- **PROBLEM STATEMENT**
Scan the records for the word "computer". Copy each line that includes it.

[Stored records]
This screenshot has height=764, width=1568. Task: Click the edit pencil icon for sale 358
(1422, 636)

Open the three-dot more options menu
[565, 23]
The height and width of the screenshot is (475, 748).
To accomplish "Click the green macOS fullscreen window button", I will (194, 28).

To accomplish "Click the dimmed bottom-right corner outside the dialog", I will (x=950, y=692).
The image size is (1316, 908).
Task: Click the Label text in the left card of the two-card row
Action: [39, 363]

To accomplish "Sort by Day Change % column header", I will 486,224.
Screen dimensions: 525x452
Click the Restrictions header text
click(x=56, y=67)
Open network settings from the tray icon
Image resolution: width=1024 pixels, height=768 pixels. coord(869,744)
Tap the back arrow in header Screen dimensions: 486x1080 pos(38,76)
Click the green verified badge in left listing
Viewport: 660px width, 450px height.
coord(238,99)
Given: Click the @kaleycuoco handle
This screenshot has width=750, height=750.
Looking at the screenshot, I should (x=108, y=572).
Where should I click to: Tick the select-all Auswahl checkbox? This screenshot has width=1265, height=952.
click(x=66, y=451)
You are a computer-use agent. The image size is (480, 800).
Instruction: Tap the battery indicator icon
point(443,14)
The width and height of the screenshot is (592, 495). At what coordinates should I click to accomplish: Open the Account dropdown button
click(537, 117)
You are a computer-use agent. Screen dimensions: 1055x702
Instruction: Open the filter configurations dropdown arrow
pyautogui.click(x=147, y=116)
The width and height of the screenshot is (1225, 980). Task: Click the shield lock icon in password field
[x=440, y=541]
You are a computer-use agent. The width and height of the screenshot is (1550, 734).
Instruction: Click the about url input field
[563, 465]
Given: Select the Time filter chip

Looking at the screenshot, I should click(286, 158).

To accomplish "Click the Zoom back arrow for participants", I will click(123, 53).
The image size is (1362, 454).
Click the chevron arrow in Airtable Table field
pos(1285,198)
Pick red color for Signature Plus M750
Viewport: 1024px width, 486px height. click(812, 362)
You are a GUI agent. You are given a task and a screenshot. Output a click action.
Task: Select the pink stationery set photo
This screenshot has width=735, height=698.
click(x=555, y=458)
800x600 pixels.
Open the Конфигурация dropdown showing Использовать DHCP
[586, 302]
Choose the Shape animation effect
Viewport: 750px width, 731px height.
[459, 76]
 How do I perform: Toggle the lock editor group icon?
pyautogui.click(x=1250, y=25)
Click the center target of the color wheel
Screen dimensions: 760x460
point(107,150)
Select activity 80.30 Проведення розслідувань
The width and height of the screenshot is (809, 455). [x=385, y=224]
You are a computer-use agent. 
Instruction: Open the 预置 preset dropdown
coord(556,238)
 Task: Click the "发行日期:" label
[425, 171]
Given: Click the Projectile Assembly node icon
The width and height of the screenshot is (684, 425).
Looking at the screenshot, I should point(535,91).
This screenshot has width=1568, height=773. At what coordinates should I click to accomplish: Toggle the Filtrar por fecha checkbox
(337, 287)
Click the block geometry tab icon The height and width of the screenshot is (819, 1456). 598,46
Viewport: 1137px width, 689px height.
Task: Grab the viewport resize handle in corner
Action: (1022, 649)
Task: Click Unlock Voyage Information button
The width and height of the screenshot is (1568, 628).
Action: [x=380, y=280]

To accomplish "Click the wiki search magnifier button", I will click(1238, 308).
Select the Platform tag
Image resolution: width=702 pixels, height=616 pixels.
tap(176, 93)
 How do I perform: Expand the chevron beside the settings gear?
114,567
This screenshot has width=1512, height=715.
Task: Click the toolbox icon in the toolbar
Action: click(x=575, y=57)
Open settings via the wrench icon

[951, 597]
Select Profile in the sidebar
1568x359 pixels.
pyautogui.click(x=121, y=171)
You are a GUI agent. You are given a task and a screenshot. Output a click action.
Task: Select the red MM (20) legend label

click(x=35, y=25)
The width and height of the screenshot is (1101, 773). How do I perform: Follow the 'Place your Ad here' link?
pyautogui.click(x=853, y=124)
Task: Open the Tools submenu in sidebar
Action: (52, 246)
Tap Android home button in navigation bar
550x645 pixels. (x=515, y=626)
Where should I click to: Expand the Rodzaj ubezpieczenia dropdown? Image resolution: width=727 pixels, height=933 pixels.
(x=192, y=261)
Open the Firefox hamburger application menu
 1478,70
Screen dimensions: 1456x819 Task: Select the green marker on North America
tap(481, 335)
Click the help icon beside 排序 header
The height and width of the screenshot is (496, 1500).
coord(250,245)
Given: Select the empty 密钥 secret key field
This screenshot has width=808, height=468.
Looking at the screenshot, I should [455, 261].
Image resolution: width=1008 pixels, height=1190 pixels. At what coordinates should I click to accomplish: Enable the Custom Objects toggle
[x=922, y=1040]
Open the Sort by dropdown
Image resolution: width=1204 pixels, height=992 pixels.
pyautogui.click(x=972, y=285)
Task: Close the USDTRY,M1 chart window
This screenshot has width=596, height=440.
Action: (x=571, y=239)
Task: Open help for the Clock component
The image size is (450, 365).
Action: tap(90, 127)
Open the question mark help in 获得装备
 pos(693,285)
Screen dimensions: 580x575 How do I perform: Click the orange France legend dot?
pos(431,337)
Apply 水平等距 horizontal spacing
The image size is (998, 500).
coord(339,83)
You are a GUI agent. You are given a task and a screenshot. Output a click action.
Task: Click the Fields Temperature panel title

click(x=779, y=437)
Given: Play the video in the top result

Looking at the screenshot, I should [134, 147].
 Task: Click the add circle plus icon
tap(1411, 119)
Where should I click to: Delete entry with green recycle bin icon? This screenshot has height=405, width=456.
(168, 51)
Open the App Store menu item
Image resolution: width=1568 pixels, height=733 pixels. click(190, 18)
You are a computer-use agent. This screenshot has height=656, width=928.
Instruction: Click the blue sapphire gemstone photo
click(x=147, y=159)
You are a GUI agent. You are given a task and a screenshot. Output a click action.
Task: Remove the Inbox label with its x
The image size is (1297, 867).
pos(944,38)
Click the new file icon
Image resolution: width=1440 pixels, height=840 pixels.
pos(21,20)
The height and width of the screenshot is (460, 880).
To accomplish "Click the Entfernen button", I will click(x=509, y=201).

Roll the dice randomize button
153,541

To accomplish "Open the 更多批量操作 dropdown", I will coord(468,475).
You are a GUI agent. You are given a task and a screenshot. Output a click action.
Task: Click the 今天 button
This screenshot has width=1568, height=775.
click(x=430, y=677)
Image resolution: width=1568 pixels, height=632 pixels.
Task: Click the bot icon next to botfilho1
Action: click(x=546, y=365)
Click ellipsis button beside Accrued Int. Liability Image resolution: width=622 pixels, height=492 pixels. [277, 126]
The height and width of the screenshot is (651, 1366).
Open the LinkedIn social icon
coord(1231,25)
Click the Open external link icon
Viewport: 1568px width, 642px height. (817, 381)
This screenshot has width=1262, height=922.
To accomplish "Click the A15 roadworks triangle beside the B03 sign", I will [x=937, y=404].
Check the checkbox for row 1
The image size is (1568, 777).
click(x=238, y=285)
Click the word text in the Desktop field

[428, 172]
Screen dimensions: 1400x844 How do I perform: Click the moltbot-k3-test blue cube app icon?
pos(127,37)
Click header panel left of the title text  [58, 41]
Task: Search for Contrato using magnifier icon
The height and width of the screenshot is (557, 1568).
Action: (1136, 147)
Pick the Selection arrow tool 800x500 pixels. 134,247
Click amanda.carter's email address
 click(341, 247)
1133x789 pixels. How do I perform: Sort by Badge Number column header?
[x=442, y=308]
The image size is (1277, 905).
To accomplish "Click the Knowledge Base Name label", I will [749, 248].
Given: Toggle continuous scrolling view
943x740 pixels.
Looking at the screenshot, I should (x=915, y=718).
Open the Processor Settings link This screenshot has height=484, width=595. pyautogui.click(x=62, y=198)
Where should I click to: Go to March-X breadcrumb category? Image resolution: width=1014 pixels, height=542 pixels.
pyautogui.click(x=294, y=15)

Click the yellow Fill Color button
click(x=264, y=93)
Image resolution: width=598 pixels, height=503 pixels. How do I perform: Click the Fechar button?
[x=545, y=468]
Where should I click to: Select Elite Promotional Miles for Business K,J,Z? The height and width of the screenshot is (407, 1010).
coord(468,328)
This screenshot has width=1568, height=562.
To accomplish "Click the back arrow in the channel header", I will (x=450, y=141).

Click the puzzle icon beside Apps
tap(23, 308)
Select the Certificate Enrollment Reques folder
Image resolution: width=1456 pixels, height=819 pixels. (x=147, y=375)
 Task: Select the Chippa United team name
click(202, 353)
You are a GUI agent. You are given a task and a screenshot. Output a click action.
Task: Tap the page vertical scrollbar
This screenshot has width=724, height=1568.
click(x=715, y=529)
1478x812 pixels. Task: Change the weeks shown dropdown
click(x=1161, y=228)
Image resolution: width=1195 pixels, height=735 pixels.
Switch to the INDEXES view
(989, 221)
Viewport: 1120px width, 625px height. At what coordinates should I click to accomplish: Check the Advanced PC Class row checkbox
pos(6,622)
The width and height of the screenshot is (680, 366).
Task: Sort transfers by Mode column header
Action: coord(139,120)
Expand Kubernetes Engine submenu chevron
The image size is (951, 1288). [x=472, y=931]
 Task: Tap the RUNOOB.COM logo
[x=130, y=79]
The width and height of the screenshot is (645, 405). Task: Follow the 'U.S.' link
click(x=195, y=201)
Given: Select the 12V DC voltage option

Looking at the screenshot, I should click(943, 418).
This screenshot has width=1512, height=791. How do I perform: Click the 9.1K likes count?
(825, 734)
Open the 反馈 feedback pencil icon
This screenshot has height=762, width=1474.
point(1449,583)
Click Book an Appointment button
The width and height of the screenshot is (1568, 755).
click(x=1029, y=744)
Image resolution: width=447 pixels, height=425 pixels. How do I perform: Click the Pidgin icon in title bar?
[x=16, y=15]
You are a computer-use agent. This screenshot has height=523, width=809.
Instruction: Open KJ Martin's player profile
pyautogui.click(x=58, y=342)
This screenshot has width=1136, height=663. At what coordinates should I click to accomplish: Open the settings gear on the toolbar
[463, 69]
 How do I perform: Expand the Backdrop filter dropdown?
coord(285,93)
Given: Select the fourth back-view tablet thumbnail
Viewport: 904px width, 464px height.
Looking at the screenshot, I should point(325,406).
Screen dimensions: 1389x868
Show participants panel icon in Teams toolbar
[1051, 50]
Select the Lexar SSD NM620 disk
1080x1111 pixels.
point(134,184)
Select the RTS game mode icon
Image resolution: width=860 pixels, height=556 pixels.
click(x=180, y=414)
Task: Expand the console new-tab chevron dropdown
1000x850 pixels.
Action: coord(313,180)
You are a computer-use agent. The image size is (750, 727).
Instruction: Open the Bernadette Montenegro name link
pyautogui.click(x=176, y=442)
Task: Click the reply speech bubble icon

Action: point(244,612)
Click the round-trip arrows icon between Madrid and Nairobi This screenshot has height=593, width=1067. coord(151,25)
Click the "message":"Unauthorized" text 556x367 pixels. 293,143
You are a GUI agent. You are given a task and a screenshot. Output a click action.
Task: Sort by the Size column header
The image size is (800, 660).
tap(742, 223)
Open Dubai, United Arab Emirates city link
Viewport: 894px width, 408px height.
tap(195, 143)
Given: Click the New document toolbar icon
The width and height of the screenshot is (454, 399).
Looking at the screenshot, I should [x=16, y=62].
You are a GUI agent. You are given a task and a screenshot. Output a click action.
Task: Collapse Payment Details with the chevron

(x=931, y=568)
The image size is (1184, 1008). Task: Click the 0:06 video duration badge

- **OUTPUT FOR THIS EXERCISE**
You are a computer-use agent. The image size is (480, 800).
You are a computer-use agent. Screen dimensions: 1055x702
You are a computer-use agent. The width and height of the screenshot is (1550, 734).
You are a computer-use agent. 
You are a computer-use agent. This screenshot has height=656, width=928.
You are a computer-use agent. This screenshot has height=523, width=809.
You are a computer-use agent. The image size is (750, 727).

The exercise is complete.